COMPLETE O SEGUINTE |
1: Responda com base no texto sobre o romance "O Próximo da Fila":
(a) Quem é o autor do romance?
(b) Onde o protagonista trabalha?
(c) Que desenho ele deve traçar com o esfregão ao limpar o piso?
2: Escreva o trecho seguinte do texto sobre o romance "O Próximo da Fila", dando continuidade a partir da última frase.

No romance "O Próximo da Fila", de Henrique Rodrigues (Record), o protagonista aprende aquela que seria uma das lições mais valiosas no emprego numa unidade de uma gigantesca rede de lanchonetes. Na hora de limpar o piso, deveria pegar o esfregão, colocá-lo no chão e caminhar lentamente de costas enquanto desenha um oito para recolher toda a sujeira. O que dá força para a cena é a metáfora proposta: o adolescente que busca ascender socialmente e profissionalmente precisa empunhar o esfregão e sair pelo estabelecimento fazendo o sinal do infinito enquanto caminha para trás.

DADOS EXTRAÍDOS |
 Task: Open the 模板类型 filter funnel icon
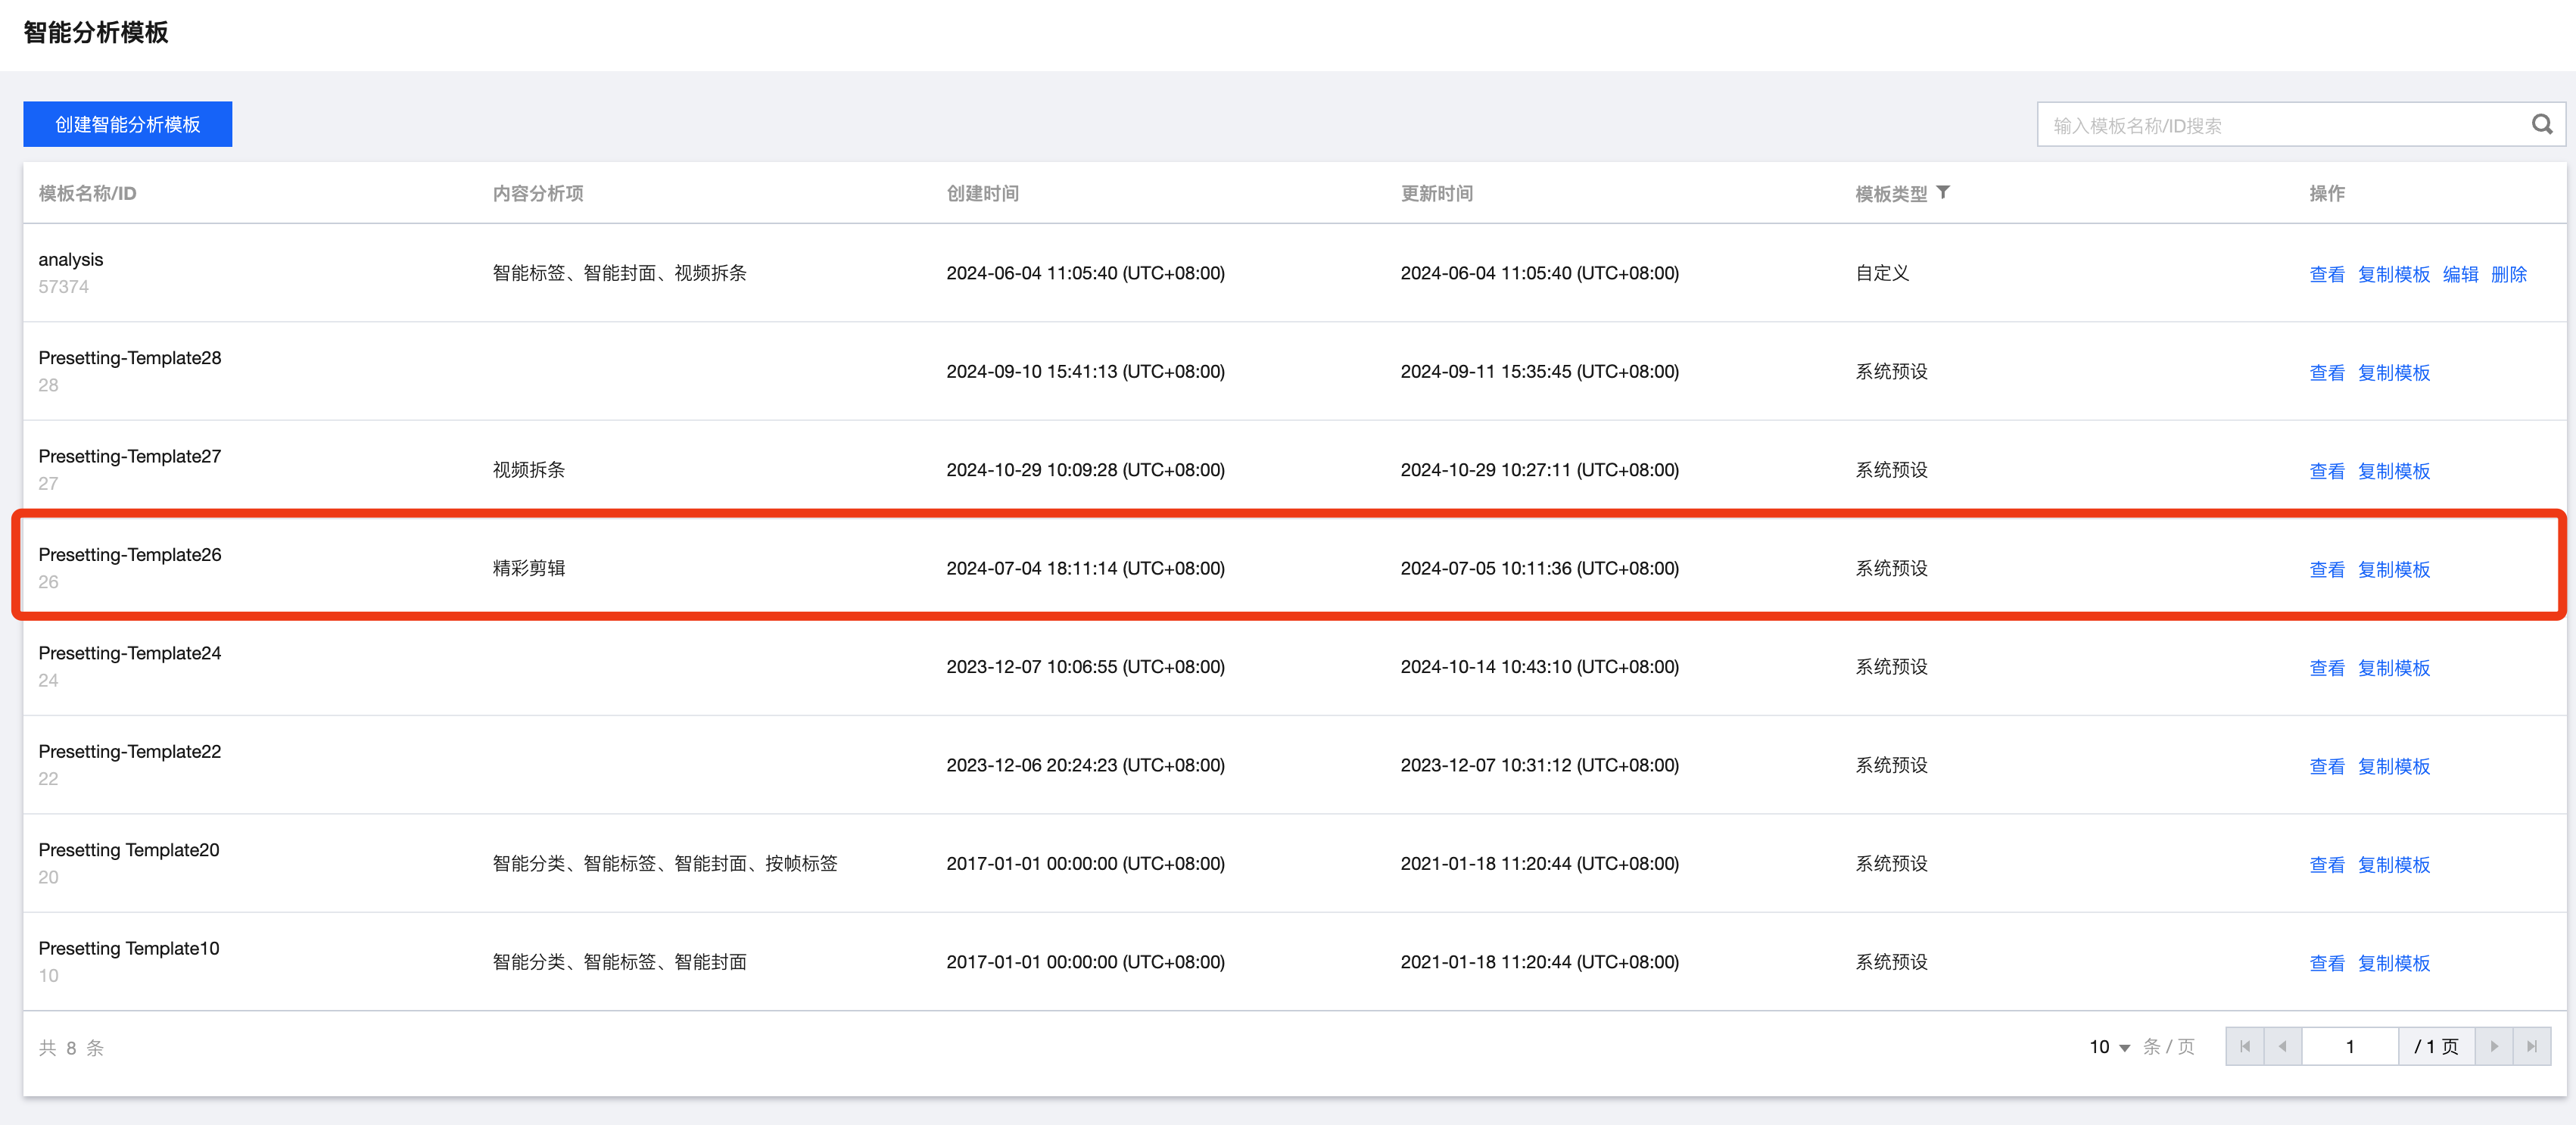click(1943, 192)
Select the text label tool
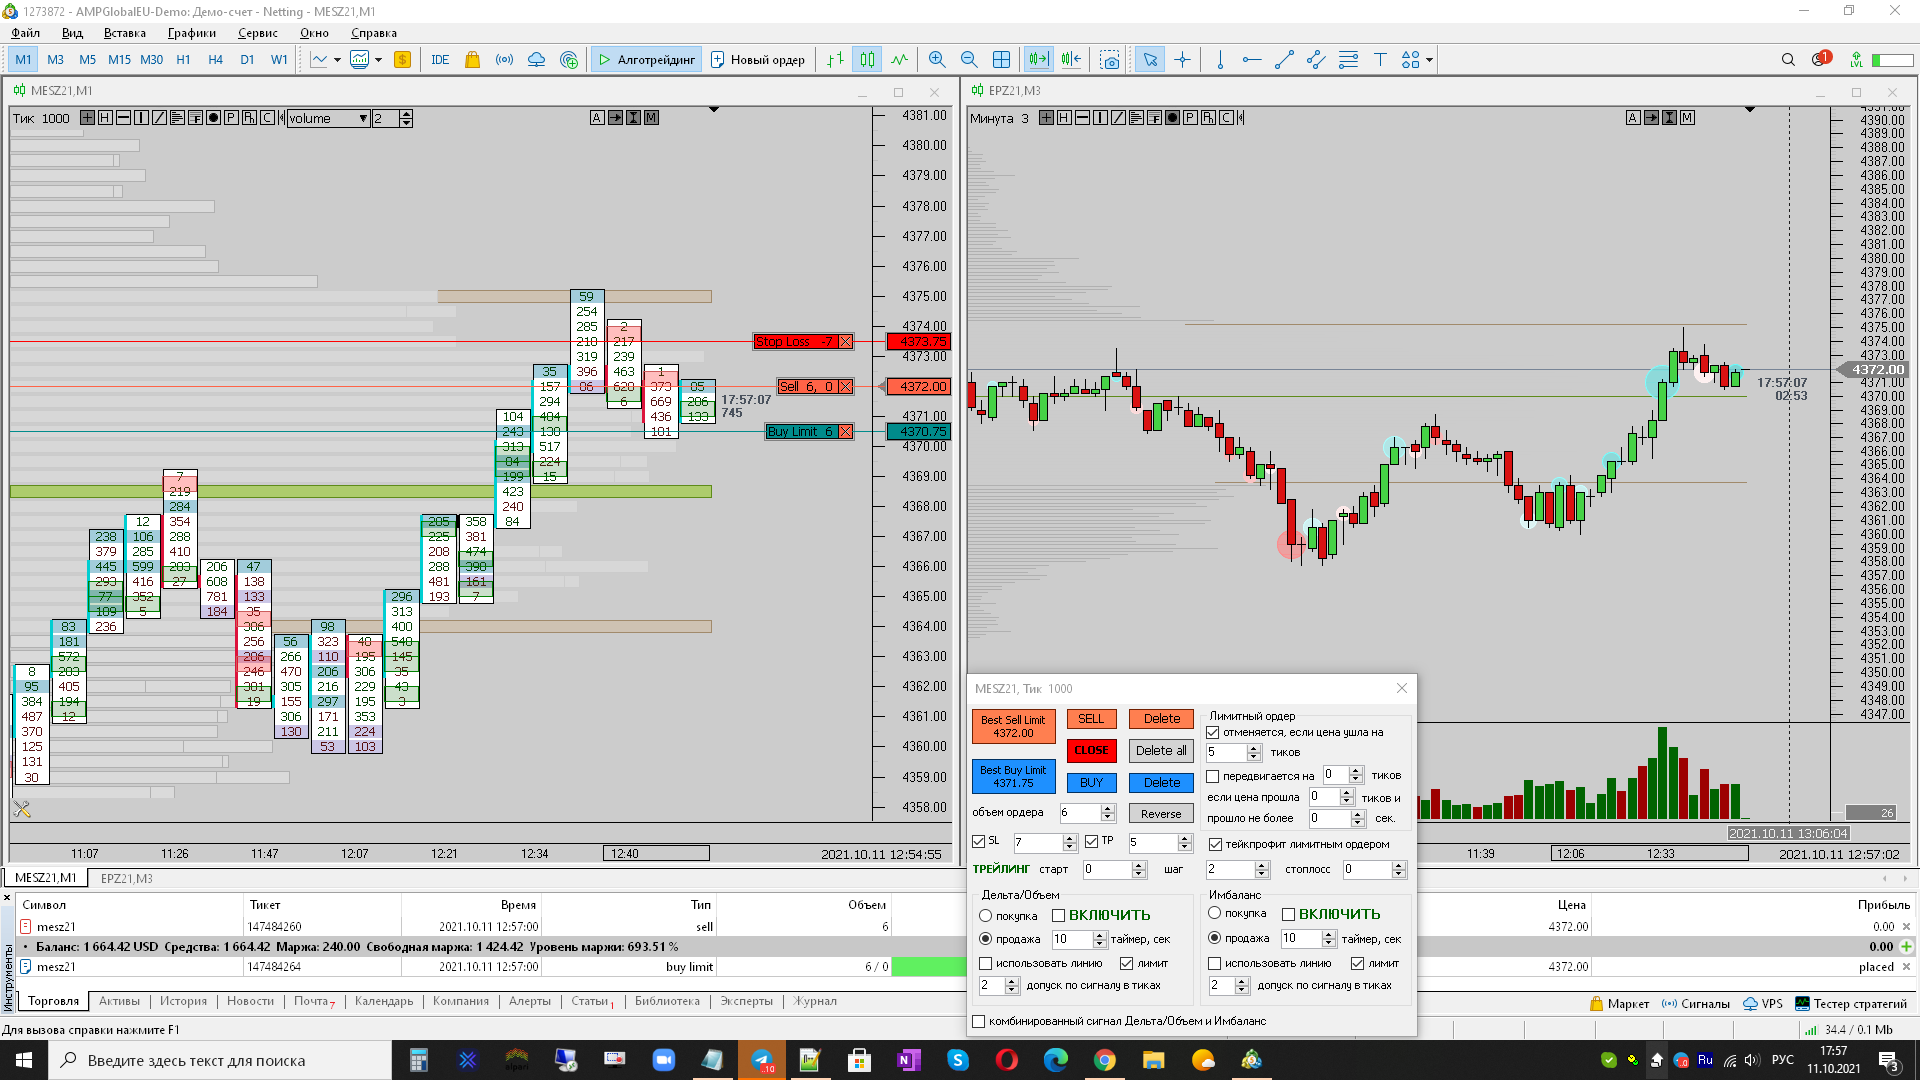The image size is (1920, 1080). pos(1380,60)
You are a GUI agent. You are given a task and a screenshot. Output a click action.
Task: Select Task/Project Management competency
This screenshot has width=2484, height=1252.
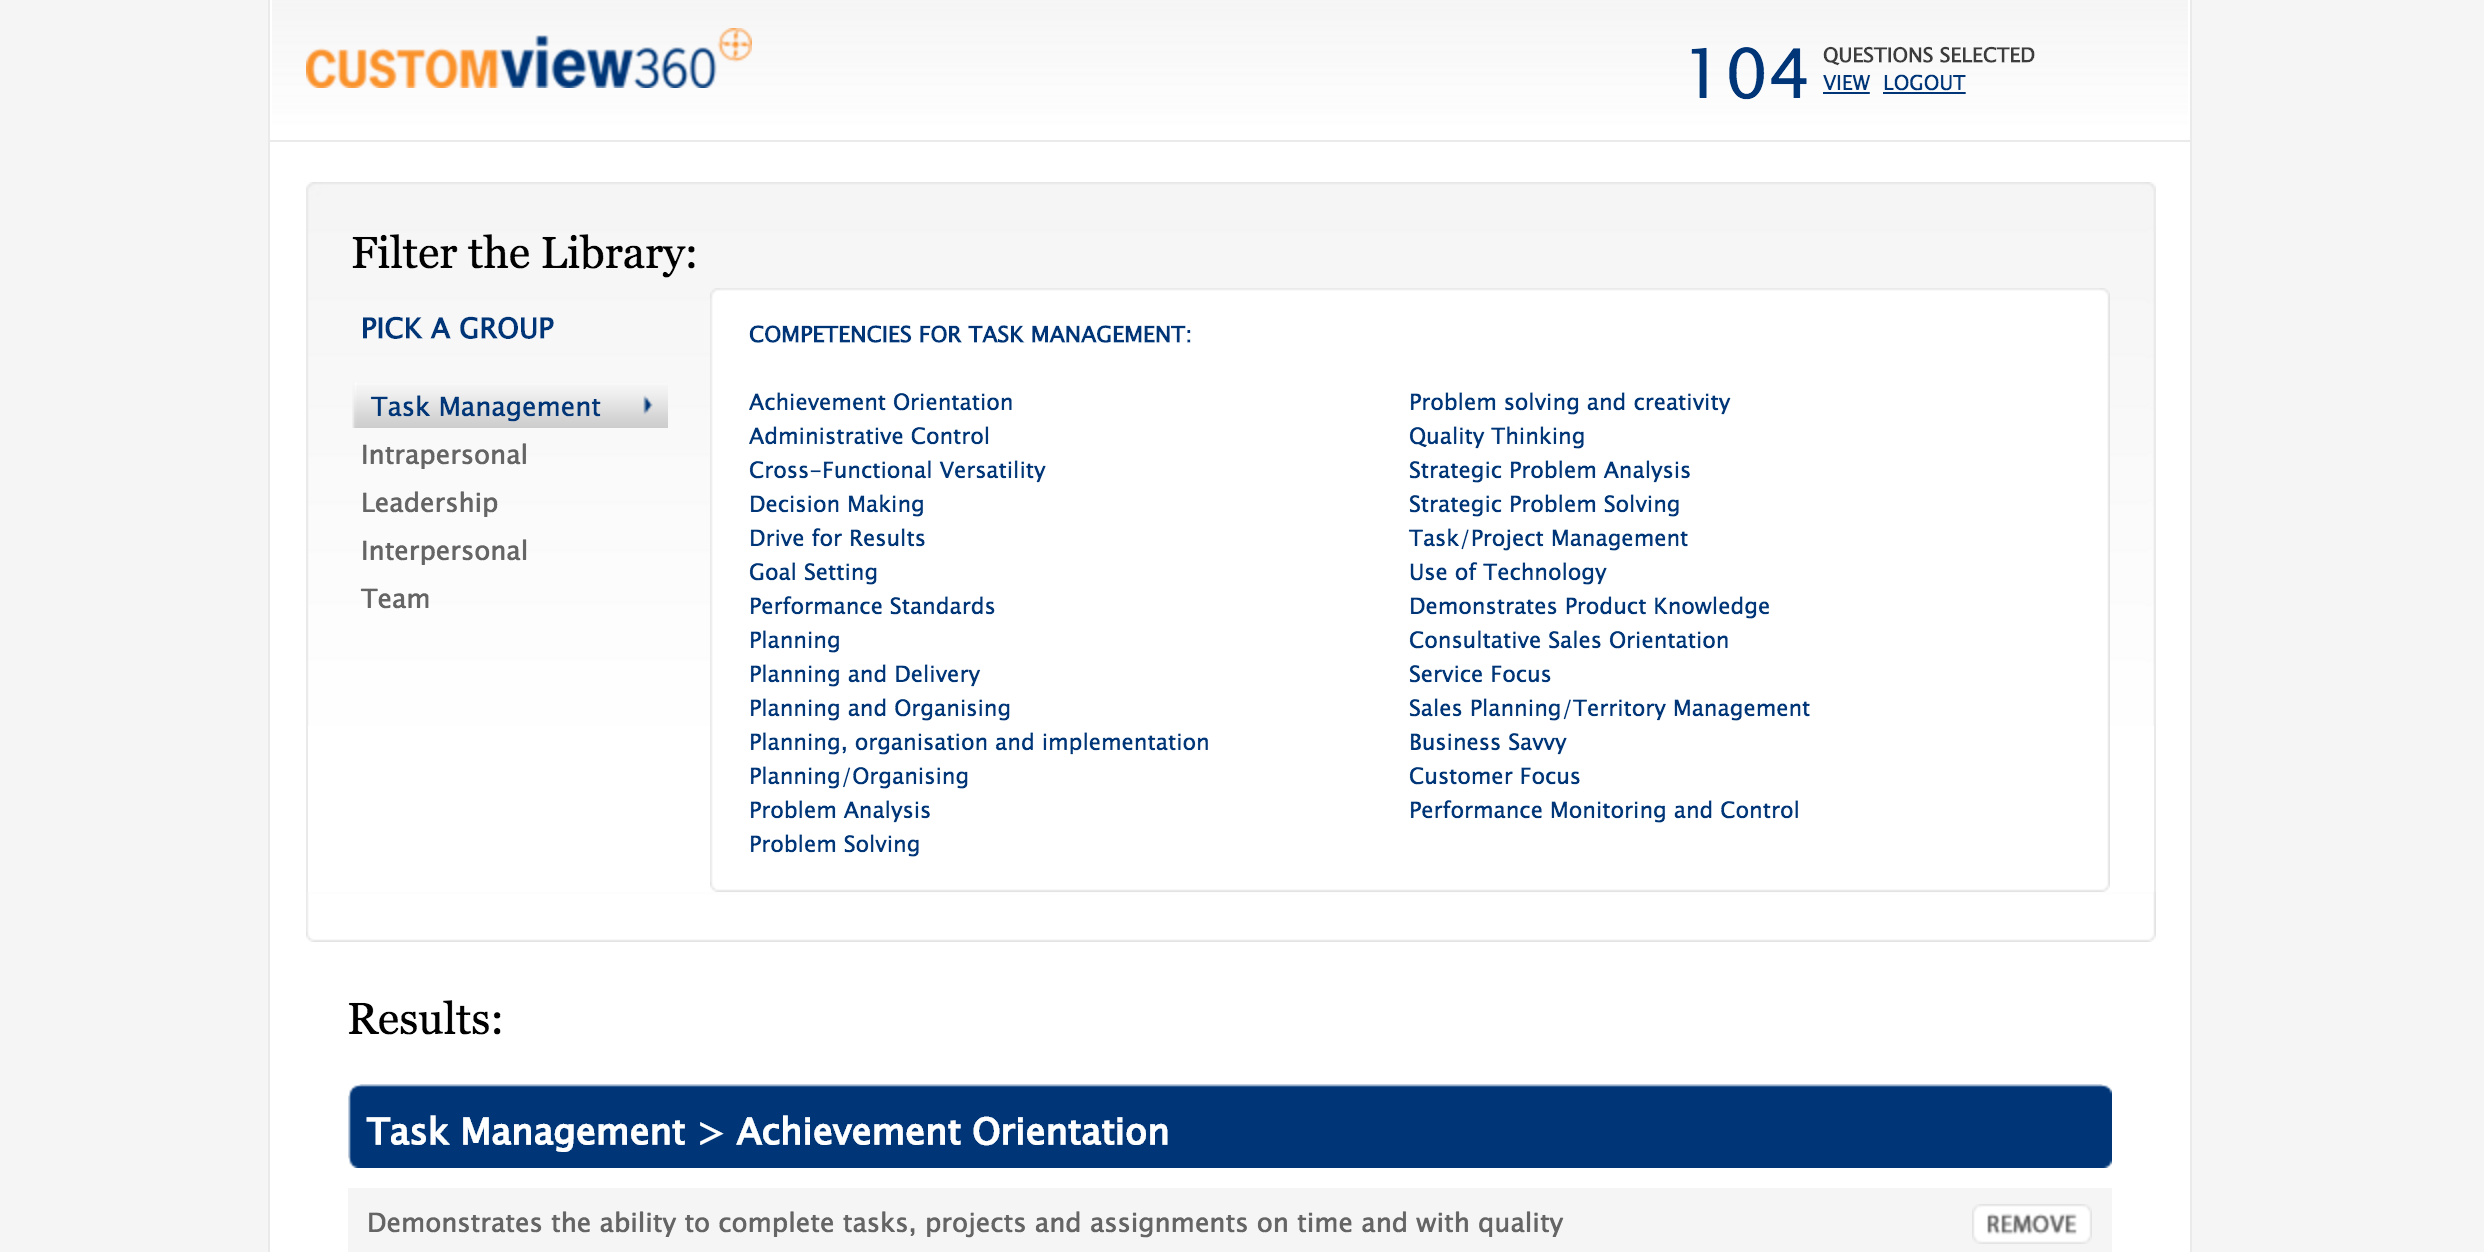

RESPOSTAS POR TAREFA |
1:
(a) Henrique Rodrigues.
(b) Numa unidade de uma gigantesca rede de lanchonetes.
(c) Um oito.

2:
São frequentes os momentos em que temos a impressão de que estamos – como sociedade, como país – fadados a isso: retroceder infinitamente. Em muitos aspectos, se compararmos o Brasil de hoje com o de 20, 30 ou 50 anos atrás, avançamos consideravelmente. No entanto, as transformações históricas acontecem mesmo dessa forma: com progressos significativos e momentos de regresso que precisam prontamente ser freados por aqueles que vislumbram uma sociedade mais justa e plural. A França teve algumas recaídas para que, após a Revolução, conseguisse enfim se estabelecer como uma democracia sólida, para ficarmos num exemplo clássico.

A cena de Rodrigues e as reflexões que elas me provocam habitaram com frequência a minha cabeça enquanto lia "Marrom e Amarelo", de Paulo Scott (Alfaguara), o mais recente "melhor livro de todos os tempos da última semana" – aqueles que, de repente, parecem ser lidos e incensados por todas pessoas que curtem literatura. Coisa raríssima, dessa vez os abundantes elogios são muito justos. É um livraço.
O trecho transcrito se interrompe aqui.